#### Work to complete
Answer with a number only, stating how many lines of the records hold the word "menu".

### Excerpted records

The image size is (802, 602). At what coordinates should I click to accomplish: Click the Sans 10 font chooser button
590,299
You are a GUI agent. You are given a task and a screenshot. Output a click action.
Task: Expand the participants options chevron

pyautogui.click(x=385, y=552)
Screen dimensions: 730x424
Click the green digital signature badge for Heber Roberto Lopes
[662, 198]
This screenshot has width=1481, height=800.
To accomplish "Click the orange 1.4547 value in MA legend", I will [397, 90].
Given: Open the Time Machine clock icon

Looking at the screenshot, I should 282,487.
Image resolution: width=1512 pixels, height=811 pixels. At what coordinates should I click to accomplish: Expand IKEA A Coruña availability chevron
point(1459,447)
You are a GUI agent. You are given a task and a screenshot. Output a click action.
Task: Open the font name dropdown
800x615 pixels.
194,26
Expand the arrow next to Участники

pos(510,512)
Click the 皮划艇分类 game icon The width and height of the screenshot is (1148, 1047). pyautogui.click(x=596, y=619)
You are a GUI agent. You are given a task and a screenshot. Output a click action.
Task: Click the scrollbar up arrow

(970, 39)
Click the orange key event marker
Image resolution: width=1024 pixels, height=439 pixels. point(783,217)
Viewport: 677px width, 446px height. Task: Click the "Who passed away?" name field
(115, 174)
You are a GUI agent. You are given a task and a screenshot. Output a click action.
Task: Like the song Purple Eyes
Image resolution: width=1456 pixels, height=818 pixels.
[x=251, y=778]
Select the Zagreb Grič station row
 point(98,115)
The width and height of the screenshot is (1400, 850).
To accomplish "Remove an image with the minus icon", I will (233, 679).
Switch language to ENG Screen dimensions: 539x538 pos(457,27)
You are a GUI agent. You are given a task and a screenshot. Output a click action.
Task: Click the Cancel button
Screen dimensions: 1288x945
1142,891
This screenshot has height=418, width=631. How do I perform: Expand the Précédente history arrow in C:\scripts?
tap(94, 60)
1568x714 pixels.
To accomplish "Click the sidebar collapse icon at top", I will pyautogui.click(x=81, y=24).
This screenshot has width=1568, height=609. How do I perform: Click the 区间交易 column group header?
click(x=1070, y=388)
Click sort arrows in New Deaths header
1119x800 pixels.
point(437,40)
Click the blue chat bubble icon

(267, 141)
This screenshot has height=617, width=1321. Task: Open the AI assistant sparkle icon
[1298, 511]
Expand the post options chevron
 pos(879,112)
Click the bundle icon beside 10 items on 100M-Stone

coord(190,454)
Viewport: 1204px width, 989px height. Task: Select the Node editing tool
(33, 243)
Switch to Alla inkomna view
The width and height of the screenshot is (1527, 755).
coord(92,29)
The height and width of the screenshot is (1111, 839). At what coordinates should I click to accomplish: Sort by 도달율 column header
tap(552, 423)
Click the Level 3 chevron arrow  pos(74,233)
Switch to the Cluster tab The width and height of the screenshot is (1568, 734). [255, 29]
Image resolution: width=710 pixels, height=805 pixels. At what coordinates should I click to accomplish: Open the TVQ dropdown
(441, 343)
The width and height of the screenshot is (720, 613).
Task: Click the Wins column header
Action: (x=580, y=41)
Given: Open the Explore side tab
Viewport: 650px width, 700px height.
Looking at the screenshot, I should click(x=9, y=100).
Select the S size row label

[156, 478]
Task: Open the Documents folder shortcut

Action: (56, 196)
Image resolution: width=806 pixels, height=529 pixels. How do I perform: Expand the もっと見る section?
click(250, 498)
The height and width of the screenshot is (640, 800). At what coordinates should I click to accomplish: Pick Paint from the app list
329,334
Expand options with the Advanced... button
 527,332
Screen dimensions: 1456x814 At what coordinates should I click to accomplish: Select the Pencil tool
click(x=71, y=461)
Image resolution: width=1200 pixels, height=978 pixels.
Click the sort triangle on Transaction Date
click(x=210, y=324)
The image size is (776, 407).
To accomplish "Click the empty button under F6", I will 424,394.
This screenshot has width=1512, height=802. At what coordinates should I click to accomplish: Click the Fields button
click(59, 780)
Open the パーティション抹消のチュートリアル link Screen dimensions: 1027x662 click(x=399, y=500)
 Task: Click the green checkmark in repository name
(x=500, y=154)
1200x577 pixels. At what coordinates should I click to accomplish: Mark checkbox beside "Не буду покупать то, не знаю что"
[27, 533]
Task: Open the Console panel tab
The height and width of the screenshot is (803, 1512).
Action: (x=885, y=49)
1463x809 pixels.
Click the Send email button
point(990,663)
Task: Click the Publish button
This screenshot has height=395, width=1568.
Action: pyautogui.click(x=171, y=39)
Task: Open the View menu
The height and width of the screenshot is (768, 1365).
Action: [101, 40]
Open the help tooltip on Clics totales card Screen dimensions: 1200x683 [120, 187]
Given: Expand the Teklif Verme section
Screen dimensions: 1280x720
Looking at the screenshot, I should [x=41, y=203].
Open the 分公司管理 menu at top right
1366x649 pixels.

######

#### Answer section
2